AI Fundamentals

Prompt Engineering

Last updated: February 16, 2026

Prompt engineering is the practice of crafting input text (prompts) to guide a large language model toward producing accurate, relevant, and useful outputs. It sits at the intersection of writing skill and technical understanding, requiring knowledge of how LLMs interpret and respond to different instruction styles.

How It Works

An LLM generates output based on the statistical patterns it learned during training, conditioned on the input you provide. Prompt engineering exploits this by structuring inputs to activate the most useful patterns.
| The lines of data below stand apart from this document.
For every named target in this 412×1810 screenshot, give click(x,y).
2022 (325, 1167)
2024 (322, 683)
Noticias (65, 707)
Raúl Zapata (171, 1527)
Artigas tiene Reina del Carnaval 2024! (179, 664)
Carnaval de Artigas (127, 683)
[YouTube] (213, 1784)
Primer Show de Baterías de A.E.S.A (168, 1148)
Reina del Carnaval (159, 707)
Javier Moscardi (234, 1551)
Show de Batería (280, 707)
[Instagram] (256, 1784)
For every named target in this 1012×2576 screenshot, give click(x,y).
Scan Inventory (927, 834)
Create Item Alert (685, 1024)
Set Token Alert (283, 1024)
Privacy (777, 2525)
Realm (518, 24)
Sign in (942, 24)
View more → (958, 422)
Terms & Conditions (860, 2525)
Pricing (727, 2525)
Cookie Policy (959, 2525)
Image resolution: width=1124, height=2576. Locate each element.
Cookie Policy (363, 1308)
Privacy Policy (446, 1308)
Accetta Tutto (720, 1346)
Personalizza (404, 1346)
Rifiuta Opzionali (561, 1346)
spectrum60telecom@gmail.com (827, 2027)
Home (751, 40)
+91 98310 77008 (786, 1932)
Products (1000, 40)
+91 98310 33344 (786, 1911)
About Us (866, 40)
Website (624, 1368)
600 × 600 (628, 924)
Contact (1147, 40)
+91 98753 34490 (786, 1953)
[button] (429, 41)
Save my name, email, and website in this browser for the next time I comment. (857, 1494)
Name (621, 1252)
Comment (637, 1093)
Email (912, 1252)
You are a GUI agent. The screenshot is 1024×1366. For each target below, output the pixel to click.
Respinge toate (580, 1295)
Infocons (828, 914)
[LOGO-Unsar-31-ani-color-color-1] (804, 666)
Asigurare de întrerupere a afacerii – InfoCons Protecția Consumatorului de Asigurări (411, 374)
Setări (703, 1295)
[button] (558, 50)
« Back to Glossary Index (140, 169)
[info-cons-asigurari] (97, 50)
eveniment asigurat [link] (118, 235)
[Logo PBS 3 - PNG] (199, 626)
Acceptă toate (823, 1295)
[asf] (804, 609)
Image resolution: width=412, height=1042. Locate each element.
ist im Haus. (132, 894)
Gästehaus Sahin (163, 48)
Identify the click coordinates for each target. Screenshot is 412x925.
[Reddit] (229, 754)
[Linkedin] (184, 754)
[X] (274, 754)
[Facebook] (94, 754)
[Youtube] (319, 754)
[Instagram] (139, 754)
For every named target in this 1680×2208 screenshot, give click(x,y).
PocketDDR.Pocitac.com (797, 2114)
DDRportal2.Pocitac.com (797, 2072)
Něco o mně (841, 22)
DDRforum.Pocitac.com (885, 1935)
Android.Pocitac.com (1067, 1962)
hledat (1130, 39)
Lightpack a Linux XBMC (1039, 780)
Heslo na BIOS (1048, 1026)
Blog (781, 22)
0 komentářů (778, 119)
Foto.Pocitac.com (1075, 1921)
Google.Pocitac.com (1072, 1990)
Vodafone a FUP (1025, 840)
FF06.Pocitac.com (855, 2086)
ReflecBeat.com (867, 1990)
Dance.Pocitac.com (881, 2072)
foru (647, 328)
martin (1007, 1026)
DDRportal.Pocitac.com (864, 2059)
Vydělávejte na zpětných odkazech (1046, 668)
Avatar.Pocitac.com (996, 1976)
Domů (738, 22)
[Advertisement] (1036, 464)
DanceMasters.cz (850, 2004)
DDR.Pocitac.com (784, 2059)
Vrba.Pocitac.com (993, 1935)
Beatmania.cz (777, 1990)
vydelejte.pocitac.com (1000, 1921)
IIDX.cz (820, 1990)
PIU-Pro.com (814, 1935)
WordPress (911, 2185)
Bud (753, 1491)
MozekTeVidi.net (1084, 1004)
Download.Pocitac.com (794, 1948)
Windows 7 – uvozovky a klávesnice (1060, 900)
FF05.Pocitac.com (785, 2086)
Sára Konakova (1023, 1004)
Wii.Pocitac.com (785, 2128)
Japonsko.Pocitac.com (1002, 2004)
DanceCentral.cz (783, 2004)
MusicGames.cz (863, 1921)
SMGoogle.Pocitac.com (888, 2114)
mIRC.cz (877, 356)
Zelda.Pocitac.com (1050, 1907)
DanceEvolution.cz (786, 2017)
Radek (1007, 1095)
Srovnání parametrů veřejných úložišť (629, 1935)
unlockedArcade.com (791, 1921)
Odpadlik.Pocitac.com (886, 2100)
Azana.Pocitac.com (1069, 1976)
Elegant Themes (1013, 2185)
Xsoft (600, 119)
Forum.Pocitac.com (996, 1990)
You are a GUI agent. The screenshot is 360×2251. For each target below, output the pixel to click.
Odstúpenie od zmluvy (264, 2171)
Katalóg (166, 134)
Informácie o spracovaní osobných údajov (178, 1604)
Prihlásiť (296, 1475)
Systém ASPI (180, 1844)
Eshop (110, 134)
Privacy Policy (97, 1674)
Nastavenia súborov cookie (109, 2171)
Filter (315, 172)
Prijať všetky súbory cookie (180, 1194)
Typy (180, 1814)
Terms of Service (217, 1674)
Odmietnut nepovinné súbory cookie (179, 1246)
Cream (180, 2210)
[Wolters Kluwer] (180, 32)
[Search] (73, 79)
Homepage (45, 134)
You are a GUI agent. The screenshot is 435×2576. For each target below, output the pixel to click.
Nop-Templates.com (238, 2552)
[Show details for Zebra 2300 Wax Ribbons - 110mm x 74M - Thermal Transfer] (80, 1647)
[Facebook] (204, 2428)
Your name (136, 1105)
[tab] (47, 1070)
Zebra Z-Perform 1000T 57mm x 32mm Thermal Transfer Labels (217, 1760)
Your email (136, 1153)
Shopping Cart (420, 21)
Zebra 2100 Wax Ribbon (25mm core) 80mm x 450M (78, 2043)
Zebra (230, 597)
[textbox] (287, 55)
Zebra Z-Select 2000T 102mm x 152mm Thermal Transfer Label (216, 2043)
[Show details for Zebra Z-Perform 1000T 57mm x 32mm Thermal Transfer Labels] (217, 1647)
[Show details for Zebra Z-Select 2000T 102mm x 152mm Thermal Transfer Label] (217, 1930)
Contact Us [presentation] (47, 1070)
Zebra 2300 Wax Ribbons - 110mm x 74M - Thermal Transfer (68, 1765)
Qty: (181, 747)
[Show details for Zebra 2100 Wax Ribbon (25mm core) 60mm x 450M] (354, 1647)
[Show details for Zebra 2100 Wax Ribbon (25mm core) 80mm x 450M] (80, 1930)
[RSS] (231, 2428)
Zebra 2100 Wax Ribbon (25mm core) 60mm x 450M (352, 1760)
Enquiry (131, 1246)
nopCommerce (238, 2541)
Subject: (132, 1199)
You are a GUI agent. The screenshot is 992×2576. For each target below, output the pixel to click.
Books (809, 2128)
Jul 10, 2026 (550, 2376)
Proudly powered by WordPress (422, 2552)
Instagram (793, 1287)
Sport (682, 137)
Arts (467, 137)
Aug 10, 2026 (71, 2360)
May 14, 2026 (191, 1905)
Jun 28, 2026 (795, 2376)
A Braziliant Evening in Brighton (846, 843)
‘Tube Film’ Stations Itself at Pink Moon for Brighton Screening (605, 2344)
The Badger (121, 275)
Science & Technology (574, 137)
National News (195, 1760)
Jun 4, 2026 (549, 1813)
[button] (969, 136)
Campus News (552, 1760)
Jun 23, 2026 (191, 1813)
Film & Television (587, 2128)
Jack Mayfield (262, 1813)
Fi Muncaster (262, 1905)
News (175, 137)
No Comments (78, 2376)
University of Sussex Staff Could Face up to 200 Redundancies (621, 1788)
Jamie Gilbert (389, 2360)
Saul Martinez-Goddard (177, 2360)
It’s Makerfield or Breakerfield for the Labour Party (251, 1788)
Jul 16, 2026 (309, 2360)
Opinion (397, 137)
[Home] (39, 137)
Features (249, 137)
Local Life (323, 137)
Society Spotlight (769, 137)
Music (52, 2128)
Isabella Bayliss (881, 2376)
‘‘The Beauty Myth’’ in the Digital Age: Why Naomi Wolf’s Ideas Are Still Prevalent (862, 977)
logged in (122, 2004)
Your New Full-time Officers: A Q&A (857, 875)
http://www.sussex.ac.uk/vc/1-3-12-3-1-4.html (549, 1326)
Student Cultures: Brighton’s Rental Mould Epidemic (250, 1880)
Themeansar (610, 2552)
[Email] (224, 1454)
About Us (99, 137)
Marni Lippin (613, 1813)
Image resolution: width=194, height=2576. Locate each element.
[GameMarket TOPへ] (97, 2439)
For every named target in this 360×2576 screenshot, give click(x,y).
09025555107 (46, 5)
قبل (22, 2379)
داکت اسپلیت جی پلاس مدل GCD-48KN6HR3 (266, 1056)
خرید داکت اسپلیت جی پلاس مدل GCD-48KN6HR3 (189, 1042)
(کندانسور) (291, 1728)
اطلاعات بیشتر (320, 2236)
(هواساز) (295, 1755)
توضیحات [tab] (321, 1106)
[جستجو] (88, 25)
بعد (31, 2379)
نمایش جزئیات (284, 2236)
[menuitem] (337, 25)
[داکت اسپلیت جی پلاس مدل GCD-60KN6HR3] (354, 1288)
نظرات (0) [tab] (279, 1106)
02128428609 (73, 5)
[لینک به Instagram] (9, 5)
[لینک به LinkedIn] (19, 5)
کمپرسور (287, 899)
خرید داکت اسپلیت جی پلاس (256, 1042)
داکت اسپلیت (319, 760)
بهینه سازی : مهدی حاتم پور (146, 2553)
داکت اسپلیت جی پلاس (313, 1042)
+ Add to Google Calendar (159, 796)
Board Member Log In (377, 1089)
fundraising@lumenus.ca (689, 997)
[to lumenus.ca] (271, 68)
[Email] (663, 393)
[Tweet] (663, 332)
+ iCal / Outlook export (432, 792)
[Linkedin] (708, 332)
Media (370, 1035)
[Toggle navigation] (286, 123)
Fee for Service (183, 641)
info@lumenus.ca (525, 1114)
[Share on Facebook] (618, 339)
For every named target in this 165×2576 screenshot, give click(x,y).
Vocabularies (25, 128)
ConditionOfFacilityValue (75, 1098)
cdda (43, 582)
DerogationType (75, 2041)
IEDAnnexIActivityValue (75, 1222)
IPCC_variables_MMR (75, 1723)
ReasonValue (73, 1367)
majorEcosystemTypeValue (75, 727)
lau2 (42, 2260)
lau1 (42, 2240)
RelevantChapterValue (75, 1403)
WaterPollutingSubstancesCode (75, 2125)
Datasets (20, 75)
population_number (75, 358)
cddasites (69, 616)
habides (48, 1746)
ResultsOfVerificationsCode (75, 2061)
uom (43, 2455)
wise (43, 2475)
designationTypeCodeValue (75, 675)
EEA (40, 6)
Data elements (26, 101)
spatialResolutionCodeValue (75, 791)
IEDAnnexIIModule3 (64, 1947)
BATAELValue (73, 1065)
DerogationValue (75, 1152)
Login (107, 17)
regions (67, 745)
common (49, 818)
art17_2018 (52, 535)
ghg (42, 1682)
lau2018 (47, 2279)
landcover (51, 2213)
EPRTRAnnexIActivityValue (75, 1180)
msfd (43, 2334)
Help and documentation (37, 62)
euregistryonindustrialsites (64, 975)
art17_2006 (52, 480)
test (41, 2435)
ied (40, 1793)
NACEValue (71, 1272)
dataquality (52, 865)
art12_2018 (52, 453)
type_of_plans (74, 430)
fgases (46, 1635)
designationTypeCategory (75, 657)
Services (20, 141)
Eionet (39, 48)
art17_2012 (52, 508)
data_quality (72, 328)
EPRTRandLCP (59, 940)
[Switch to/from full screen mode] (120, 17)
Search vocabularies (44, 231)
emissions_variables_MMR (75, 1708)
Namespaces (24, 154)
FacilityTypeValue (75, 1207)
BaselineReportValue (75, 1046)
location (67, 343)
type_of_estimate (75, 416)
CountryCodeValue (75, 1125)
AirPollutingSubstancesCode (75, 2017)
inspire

Common techniques include:

  • System prompts: Setting the model's persona, constraints, and output format before the user's message.
  • Few-shot examples: Providing sample input-output pairs so the model learns the desired pattern in context.
  • Chain-of-thought: Asking the model to reason step by step before giving a final answer, which improves accuracy on complex tasks.
  • Role assignment: Instructing the model to act as a specific expert (e.g., "You are a senior DevOps engineer").

Why It Matters

The same LLM can produce wildly different results depending on how you prompt it. Effective prompt engineering can mean the difference between a vague, unhelpful response and a precise, actionable one -- without changing the underlying model or incurring additional fine-tuning costs.

In Practice

When configuring an AI agent for deployment, the system prompt is one of the most impactful settings you control. It defines the agent's behavior, tone, capabilities, and boundaries. Well-engineered prompts also manage the context window efficiently by including only the most relevant instructions and context, reducing token usage and keeping responses focused. Iterating on prompts through testing and observation is a core part of building production-quality AI assistants.